YOUR TASK — Find every line in the entries below that contains the word "Rotguss" and copy each of those lines.
__________________________________________________
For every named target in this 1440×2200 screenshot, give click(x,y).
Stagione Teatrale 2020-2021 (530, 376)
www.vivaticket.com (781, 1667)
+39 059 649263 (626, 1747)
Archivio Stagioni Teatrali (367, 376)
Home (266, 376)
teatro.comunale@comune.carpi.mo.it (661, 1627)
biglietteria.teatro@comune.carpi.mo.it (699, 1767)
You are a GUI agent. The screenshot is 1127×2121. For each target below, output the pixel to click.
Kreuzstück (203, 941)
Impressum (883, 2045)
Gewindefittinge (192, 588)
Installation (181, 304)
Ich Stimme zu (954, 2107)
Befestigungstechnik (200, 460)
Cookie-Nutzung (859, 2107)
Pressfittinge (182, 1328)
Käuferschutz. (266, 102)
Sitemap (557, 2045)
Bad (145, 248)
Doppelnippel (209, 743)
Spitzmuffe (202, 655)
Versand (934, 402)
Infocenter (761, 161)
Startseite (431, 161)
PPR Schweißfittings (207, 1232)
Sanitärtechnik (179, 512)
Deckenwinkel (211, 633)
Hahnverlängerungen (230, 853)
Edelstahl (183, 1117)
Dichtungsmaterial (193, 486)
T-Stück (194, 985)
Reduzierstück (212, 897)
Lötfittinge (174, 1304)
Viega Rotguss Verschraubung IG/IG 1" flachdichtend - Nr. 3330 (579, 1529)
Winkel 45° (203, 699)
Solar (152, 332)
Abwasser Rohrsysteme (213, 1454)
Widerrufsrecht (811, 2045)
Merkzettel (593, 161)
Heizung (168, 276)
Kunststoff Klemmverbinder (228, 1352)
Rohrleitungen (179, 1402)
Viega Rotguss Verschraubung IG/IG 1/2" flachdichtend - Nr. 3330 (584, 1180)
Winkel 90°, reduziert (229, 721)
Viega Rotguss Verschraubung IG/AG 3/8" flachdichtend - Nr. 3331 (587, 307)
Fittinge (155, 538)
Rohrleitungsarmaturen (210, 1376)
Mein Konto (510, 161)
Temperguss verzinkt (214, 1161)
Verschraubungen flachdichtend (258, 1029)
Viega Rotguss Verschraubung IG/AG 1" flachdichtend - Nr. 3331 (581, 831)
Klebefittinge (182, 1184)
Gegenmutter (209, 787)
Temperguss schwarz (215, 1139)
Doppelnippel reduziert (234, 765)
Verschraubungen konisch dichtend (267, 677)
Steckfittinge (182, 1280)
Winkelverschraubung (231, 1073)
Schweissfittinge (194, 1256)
__________________________________________________
OUTPUT OF THE TASK —
Viega Rotguss Verschraubung IG/IG 1" flachdichtend - Nr. 3330 (579, 1529)
Viega Rotguss Verschraubung IG/IG 1/2" flachdichtend - Nr. 3330 (584, 1180)
Viega Rotguss Verschraubung IG/AG 3/8" flachdichtend - Nr. 3331 (587, 307)
Viega Rotguss Verschraubung IG/AG 1" flachdichtend - Nr. 3331 (581, 831)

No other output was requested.